Monteagudo había recibido varias amenazas de muerte a su regreso al Perú, pues, a lo largo de su carrera, se había granjeado varios enemigos. Una tarde, recibió un mensaje anónimo que decía: “Zambo Monteagudo, de esta no te desquitas”. El exministro no hizo caso y siguió enfocado en sus labores. La noche del 28 de enero de 1825, entre las 7:30 p. m. y las 8:00 p. m., Monteagudo salió de su casa, ubicada en la calle Santo Domingo (actual segunda cuadra del Jirón Conde de Superunda), elegantemente vestido, con la corbata sujetada con un alfiler de oro con un brillante, dispuesto a visitar a su amante, Juanita Salguero. Cuando se encontraba a la altura de la Plazoleta de la Micheo, ubicada en el extremo norte de la entonces calle Belén, décima cuadra del actual Jirón de la Unión, frente al ya demolido hospital y convento de San Juan de Dios, fue sorprendido por Ramón Moreira y Candelario Espinosa, quien le hundió un puñal en el pecho. Los sicarios salieron huyendo por el llamado Callejón de Pilitricas, hoy Jirón Ocoña. Moreira tenía también una pistola que se le trabó y no pudo disparar. No fue necesario.

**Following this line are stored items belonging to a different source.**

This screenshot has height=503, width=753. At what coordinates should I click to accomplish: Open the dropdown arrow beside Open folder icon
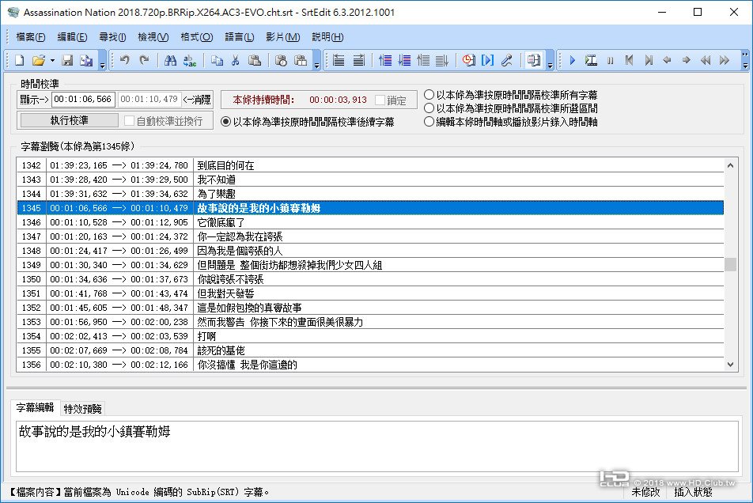pyautogui.click(x=52, y=60)
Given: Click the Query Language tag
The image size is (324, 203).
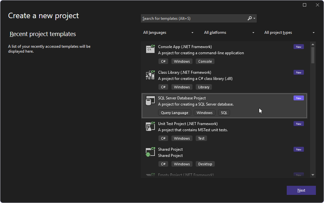Looking at the screenshot, I should pyautogui.click(x=174, y=112).
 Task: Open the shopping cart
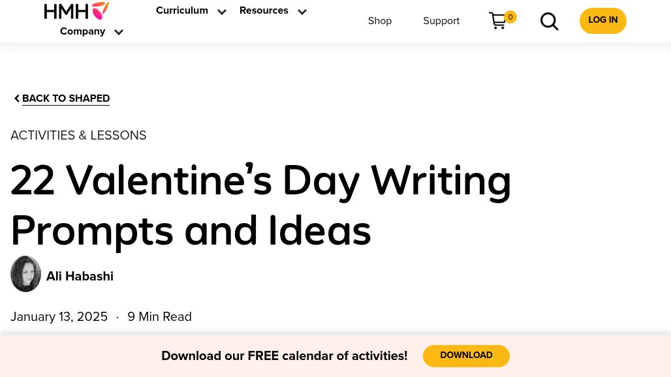(x=499, y=21)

El cadáver de Monteagudo se quedó en el lugar boca abajo, en medio de un charco de sangre, por cerca de una hora, sin que nadie se traviese a acercarse, hasta que finalmente unos curas de un convento cercano lo levantaron.

¿Quién fue el culpable?

Con el cuchillo como pista, los investigadores pudieron llegar hasta Candelario Espinosa, gracias a un barbero al que llevó el arma homicida para afilarla y que pudo identificarlo. Él y Moreira fueron además reconocidos por varios testigos y confesaron el crimen. Pero ¿Quién estaba detrás de ellos? Espinosa tenía 19 años, había sido soldado del ejército realista y luego del triunfo patriota se había dedicado al oficio de aserrador. Moreira era esclavo y cocinero de Francisco Moreira y Matute, uno de los fundadores de la Sociedad Patriótica de Lima, junto a Monteagudo.

A pesar de las torturas, Candelario señaló que su único móvil fue el robo, lo cual tenía poco sentido, pues el consejero de los libertadores llevaba consigo un prendedor de oro y diamantes, un reloj de oro y dinero.

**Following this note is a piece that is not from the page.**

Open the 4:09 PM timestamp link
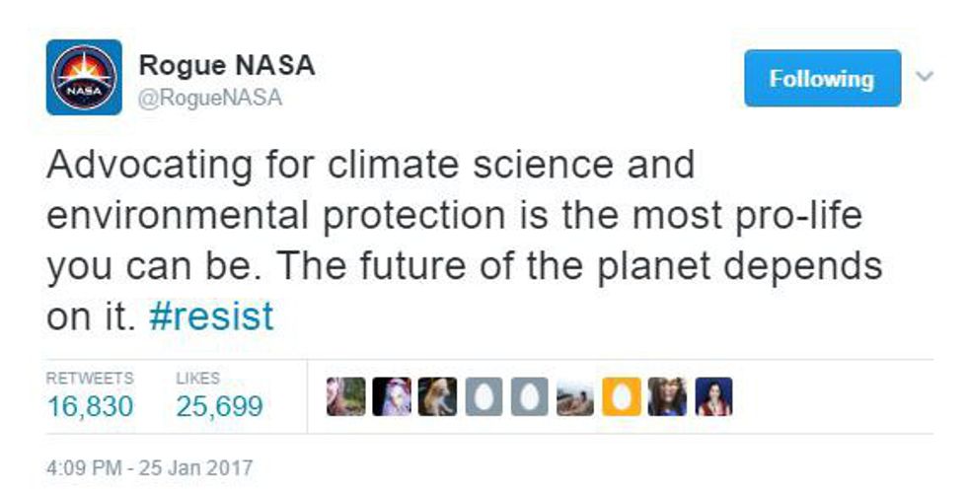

Bolívar, que había anunciado que el crimen sería vengado, llegó a reunirse en privado con el asesino, pero tras ese encuentro conmutó la pena de muerte a Espinosa por otra de 10 años de prisión, y la de Moreira a 6 años, siendo ambos enviados al presidio de Chagres, en Panamá.

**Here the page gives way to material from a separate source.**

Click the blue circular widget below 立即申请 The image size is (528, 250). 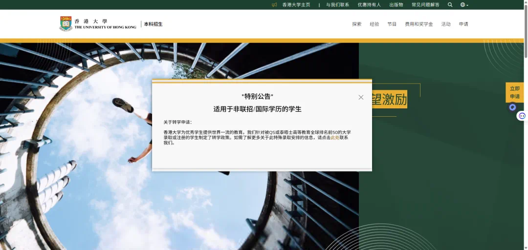click(x=512, y=107)
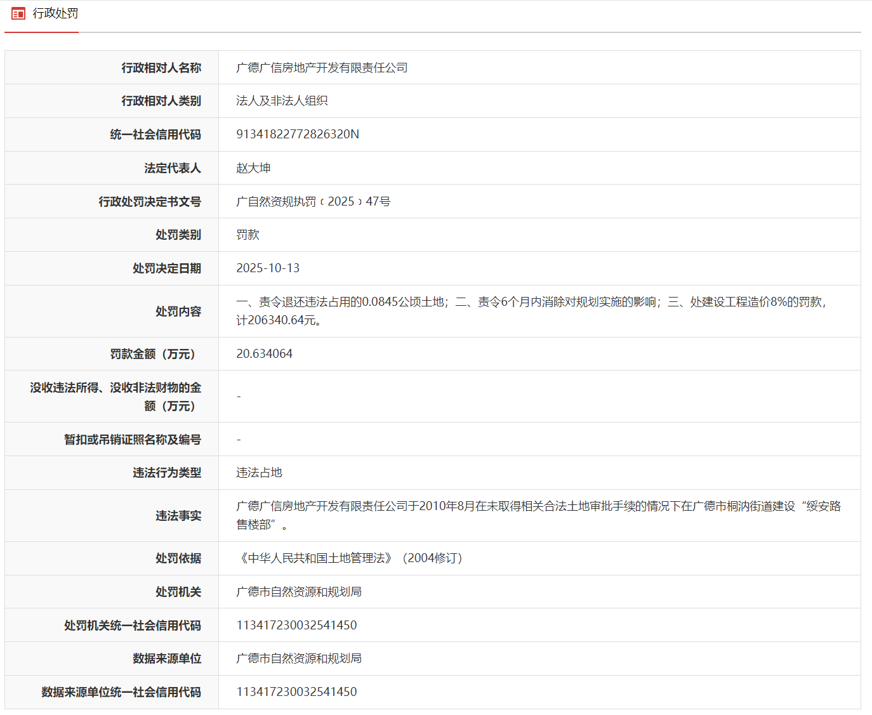
Task: Select penalty authority 广德市自然资源和规划局
Action: coord(299,592)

MIRA: Historias de crímenes: el caso Marita Alpaca

Las principales hipótesis apuntan al por entonces ministro de Gobierno y Relaciones Exteriores, José Sánchez Carrión, ‘El Solitario de Sayán’, quien desconfiaba de Monteagudo y lo consideraba un ‘monárquico’. El general Tomás Mosquera, expresidente de Colombia, contó algunos años después de los hechos que Espinosa le confesó a Bolívar que Sánchez Carrión le pagó 50 doblones de cuatro pesos en oro por la tarea. En venganza, Bolívar habría mandado a envenenar a Sánchez Carrión, quien falleció de una extraña enfermedad el 2 de junio de 1825, solo unos meses después.

Otras versiones apuntaban a partidarios españoles, un coronel celoso de su mujer y hasta el propio Bolívar. Incluso se habló de una venganza de un grupo de nobles homosexuales, a quienes Monteagudo obligó a desfilar por ciertas calles de Lima en la forma mas deprimente y vergonzante posible.

El teatro Colón y el edificio Giacoletti. (Video: YouTube Lima Antigua)

Lo cierto es que el asesinato quedó en vuelto bajo el velo del misterio para la posteridad. La Plazoleta de la Micheo, escenario del crimen, desaparecería también con el tiempo. El lugar se ubica hoy frente a la esquina sudoeste de la Plaza San Martín, frente al Edificio Giacoletti y al Teatro Colón, antes de ingresar hacia Quilca. Monteagudo fue enterrado muy cerca, en terrenos que hoy ocupan la propia Plaza en honor al general San Martín, el amigo con el que llegó al Perú. “No ha habido una sola persona que venga del Perú, Chile o Buenos Aires, a quien no haya interrogado sobre el asunto, pero cada uno me ha dado una diferente versión; los unos lo atribuyen a Sánchez Carrió, los otros a unos españoles. Hasta el mismo Bolívar no se ha libertado de esta inicua imputación”, escribiría el libertador en una carta. Nunca pudo saber la verdad.